> **Problem statement**:
Please collect every line of the records below that contains the word "folder", and copy each one.

•••

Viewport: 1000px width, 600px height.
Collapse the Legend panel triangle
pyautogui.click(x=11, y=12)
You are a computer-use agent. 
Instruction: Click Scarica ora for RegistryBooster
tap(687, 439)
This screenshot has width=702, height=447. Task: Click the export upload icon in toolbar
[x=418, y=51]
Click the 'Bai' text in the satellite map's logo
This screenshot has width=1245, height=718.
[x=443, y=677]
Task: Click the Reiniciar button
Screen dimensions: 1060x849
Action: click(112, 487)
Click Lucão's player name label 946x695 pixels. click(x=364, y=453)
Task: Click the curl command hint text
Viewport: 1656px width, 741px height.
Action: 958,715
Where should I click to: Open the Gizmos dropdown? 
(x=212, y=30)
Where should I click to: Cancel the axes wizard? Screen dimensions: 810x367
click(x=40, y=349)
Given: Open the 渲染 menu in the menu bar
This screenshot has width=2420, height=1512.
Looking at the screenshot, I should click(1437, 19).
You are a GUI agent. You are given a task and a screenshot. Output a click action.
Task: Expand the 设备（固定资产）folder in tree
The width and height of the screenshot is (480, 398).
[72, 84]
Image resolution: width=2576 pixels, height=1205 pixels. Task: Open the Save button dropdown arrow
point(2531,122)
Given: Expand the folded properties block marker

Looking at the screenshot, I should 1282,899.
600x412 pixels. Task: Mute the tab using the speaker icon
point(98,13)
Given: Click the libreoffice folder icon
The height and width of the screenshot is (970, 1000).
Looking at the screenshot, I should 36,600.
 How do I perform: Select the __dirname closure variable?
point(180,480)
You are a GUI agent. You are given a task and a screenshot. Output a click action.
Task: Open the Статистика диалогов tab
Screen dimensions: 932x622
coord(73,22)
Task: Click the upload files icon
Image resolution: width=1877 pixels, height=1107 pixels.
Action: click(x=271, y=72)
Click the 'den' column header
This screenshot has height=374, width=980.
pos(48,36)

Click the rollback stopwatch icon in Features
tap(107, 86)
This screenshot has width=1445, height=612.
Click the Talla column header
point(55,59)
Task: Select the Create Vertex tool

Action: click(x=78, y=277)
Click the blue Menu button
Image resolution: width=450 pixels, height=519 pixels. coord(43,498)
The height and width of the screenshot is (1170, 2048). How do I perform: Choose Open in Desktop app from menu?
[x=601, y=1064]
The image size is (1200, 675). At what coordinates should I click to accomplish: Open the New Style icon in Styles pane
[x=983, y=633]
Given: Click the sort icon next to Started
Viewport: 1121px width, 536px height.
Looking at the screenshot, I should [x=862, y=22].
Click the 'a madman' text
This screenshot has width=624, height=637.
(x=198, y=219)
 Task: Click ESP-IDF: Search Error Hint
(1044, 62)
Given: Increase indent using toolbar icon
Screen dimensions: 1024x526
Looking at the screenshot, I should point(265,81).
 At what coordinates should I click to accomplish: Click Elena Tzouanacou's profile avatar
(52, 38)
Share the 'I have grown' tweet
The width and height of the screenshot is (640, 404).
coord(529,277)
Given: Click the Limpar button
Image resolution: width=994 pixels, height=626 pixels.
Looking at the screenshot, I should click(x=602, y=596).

•••

> **Response**:
Task: Expand the 设备（固定资产）folder in tree
Given: Click the libreoffice folder icon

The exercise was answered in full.